• [WHAT YOU HAVE TO DO]: Transcribe the data that follows, exactly and in full.

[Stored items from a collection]
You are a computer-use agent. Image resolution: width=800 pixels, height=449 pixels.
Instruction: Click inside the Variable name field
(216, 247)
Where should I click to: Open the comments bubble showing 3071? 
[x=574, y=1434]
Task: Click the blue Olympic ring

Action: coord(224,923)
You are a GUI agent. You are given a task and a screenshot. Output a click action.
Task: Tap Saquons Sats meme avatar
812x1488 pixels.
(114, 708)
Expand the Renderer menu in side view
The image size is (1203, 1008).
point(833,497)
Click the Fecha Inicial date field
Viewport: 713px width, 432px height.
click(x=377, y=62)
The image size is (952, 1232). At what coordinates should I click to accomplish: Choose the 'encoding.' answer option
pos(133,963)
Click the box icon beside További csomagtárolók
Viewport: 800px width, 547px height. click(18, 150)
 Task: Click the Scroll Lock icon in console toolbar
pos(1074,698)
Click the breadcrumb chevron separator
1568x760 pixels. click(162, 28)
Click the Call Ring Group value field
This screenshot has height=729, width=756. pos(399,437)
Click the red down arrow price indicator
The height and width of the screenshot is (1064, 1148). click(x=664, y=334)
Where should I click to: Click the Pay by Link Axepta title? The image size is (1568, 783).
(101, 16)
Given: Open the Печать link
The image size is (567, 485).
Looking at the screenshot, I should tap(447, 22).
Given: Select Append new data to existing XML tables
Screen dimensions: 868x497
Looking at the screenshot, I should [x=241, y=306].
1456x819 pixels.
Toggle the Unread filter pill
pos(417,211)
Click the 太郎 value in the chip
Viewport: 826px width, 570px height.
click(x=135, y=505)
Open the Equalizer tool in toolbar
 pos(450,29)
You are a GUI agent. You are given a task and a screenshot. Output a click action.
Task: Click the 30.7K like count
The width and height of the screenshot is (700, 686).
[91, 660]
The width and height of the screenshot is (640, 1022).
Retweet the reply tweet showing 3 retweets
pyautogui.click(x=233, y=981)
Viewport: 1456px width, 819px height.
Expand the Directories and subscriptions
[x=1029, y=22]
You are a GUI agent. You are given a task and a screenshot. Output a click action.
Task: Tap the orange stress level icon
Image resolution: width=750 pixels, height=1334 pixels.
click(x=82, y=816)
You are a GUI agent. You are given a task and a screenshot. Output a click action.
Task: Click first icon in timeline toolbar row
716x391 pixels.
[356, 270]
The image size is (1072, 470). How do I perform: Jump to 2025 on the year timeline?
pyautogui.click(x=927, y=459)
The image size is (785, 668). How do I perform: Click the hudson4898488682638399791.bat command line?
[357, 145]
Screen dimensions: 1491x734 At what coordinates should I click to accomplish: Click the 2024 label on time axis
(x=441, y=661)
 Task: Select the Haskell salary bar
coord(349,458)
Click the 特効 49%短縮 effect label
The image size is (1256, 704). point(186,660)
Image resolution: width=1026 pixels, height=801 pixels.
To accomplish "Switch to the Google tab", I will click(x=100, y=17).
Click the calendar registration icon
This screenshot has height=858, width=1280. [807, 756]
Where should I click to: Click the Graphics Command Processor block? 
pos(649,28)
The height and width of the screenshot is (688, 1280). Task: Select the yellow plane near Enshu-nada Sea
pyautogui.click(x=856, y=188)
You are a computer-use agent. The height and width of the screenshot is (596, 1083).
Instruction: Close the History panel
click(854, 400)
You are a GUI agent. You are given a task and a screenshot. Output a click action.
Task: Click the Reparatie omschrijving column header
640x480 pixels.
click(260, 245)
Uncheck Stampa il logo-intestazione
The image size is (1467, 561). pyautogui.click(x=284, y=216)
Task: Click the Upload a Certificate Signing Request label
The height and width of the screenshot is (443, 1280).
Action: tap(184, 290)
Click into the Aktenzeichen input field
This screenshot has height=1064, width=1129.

• [WORKED SOLUTION]:
You are a computer-use agent. Image resolution: width=800 pixels, height=449 pixels.
Instruction: Click inside the Variable name field
(216, 247)
Where should I click to: Open the comments bubble showing 3071? 
[x=574, y=1434]
Task: Click the blue Olympic ring

Action: coord(224,923)
You are a GUI agent. You are given a task and a screenshot. Output a click action.
Task: Tap Saquons Sats meme avatar
812x1488 pixels.
(114, 708)
Expand the Renderer menu in side view
The image size is (1203, 1008).
point(833,497)
Click the Fecha Inicial date field
Viewport: 713px width, 432px height.
click(x=377, y=62)
The image size is (952, 1232). At what coordinates should I click to accomplish: Choose the 'encoding.' answer option
pos(133,963)
Click the box icon beside További csomagtárolók
Viewport: 800px width, 547px height. click(18, 150)
 Task: Click the Scroll Lock icon in console toolbar
pos(1074,698)
Click the breadcrumb chevron separator
1568x760 pixels. click(162, 28)
Click the Call Ring Group value field
This screenshot has height=729, width=756. pos(399,437)
Click the red down arrow price indicator
The height and width of the screenshot is (1064, 1148). click(x=664, y=334)
Where should I click to: Click the Pay by Link Axepta title? The image size is (1568, 783).
(101, 16)
Given: Open the Печать link
The image size is (567, 485).
Looking at the screenshot, I should tap(447, 22).
Given: Select Append new data to existing XML tables
Screen dimensions: 868x497
Looking at the screenshot, I should [x=241, y=306].
1456x819 pixels.
Toggle the Unread filter pill
pos(417,211)
Click the 太郎 value in the chip
Viewport: 826px width, 570px height.
click(x=135, y=505)
Open the Equalizer tool in toolbar
 pos(450,29)
You are a GUI agent. You are given a task and a screenshot. Output a click action.
Task: Click the 30.7K like count
The width and height of the screenshot is (700, 686).
[91, 660]
The width and height of the screenshot is (640, 1022).
Retweet the reply tweet showing 3 retweets
pyautogui.click(x=233, y=981)
Viewport: 1456px width, 819px height.
Expand the Directories and subscriptions
[x=1029, y=22]
You are a GUI agent. You are given a task and a screenshot. Output a click action.
Task: Tap the orange stress level icon
Image resolution: width=750 pixels, height=1334 pixels.
click(x=82, y=816)
You are a GUI agent. You are given a task and a screenshot. Output a click action.
Task: Click first icon in timeline toolbar row
716x391 pixels.
[356, 270]
The image size is (1072, 470). How do I perform: Jump to 2025 on the year timeline?
pyautogui.click(x=927, y=459)
The image size is (785, 668). How do I perform: Click the hudson4898488682638399791.bat command line?
[357, 145]
Screen dimensions: 1491x734 At what coordinates should I click to accomplish: Click the 2024 label on time axis
(x=441, y=661)
 Task: Select the Haskell salary bar
coord(349,458)
Click the 特効 49%短縮 effect label
The image size is (1256, 704). point(186,660)
Image resolution: width=1026 pixels, height=801 pixels.
To accomplish "Switch to the Google tab", I will click(x=100, y=17).
Click the calendar registration icon
This screenshot has height=858, width=1280. [807, 756]
Where should I click to: Click the Graphics Command Processor block? 
pos(649,28)
The height and width of the screenshot is (688, 1280). Task: Select the yellow plane near Enshu-nada Sea
pyautogui.click(x=856, y=188)
You are a computer-use agent. The height and width of the screenshot is (596, 1083).
Instruction: Close the History panel
click(854, 400)
You are a GUI agent. You are given a task and a screenshot. Output a click action.
Task: Click the Reparatie omschrijving column header
640x480 pixels.
click(260, 245)
Uncheck Stampa il logo-intestazione
The image size is (1467, 561). pyautogui.click(x=284, y=216)
Task: Click the Upload a Certificate Signing Request label
The height and width of the screenshot is (443, 1280).
Action: tap(184, 290)
Click into the Aktenzeichen input field
This screenshot has height=1064, width=1129.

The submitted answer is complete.